La reazione del presidente Usa alle considerazioni di Woods, ceo della più grande compagnia petrolifera Usa, che ha definito «impossibile» investire nel Paese
Donald Trump potrebbe impedire a ExxonMobil di investire in Venezuela dopo che l’amministratore delegato della compagnia petrolifera statunitense, Darren Woods, ha dichiarato che il Paese «non è investibile» durante la riunione alla Casa Bianca che la scorsa settimana ha riunito i rappresentanti delle principali big oil&oil. «Non mi è piaciuta la risposta di Exxon… Probabilmente sarei propenso a escludere Exxon. Stanno giocando troppo a nascondino», ha detto il presidente degli Stati Uniti ai giornalisti in viaggio sull’Air Force One domenica.

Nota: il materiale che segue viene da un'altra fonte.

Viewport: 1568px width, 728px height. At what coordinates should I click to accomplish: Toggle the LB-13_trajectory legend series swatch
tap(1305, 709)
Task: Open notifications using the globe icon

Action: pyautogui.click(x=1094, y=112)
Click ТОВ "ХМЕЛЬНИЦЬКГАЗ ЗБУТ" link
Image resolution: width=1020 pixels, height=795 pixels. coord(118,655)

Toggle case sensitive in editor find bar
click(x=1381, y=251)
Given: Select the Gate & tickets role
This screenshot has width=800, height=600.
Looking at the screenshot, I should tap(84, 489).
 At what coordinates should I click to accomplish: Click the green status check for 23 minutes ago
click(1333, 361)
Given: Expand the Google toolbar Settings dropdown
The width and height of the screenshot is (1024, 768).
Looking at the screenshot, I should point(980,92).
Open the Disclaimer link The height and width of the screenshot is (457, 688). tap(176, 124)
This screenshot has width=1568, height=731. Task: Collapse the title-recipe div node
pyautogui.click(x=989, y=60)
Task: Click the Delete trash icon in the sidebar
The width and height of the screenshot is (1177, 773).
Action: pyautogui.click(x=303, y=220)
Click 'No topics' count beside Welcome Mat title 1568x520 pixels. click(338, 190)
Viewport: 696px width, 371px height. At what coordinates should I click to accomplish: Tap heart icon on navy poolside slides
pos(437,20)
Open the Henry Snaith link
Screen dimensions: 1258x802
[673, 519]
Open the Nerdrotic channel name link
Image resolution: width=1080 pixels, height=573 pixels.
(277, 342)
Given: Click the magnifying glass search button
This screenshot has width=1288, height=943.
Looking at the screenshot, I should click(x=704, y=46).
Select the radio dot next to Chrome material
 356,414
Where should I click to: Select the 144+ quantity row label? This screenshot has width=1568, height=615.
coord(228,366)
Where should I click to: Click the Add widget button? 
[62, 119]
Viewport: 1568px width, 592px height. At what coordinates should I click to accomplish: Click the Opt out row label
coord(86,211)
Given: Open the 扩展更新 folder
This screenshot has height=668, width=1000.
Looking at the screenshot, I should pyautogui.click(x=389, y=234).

I commenti di Trump giungono mentre il governo degli Stati Uniti intensifica i negoziati con le compagnie petrolifere occidentali nel tentativo di attrarre almeno 100 miliardi di dollari di investimenti privati per contribuire alla ricostruzione del settore petrolifero venezuelano.
La maggior parte dei dirigenti del settore petrolifero presenti alla riunione alla Casa Bianca di venerdì ha trasmesso a Trump messaggi ottimistici sulla prospettiva di rilanciare il settore petrolifero venezuelano. La produzione è crollata a meno di 1 milione di barili al giorno negli ultimi decenni a causa della cattiva gestione, della corruzione e delle sanzioni statunitensi.
Ma Darren Woods, amministratore delegato di Exxon, si è mostrato più scettico, dicendo al presidente che servono «cambiamenti significativi» prima che la più grande compagnia petrolifera statunitense prenda in considerazione l’idea di investire nel Paese latinoamericano. «Abbiamo subito il sequestro dei nostri beni due volte e quindi potete immaginare che rientrare una terza volta richiederebbe cambiamenti piuttosto significativi rispetto a quanto visto storicamente e a quanto è attualmente lo stato», ha detto Woods.
Le due posizioni
Il media Usa Politico spiega che «fare in modo che le compagnie petrolifere statunitensi investano in Venezuela e contribuiscano alla ricostruzione delle infrastrutture del Paese è una priorità assoluta dell’amministrazione Trump dopo la cattura di Maduro».
Durante il suo discorso alla Casa Bianca (pubblicato anche sul sito della compagnia petrolifera), Woods aveva spiegato che: «Abbiamo una storia molto lunga in Venezuela. Infatti, siamo entrati per la prima volta in Venezuela negli anni ’40. I nostri beni sono stati sequestrati due volte. Quindi, potete immaginare che rientrare una terza volta richiederebbe cambiamenti piuttosto significativi rispetto a ciò che abbiamo visto storicamente qui e a ciò che è attualmente lo Stato. Se consideriamo i quadri normativi e commerciali in vigore oggi in Venezuela, oggi non è possibile investire. E quindi devono essere apportati cambiamenti significativi a quei quadri normativi commerciali, al sistema legale, devono esserci protezioni durature per gli investimenti e deve esserci una modifica alle leggi sugli idrocarburi nel Paese.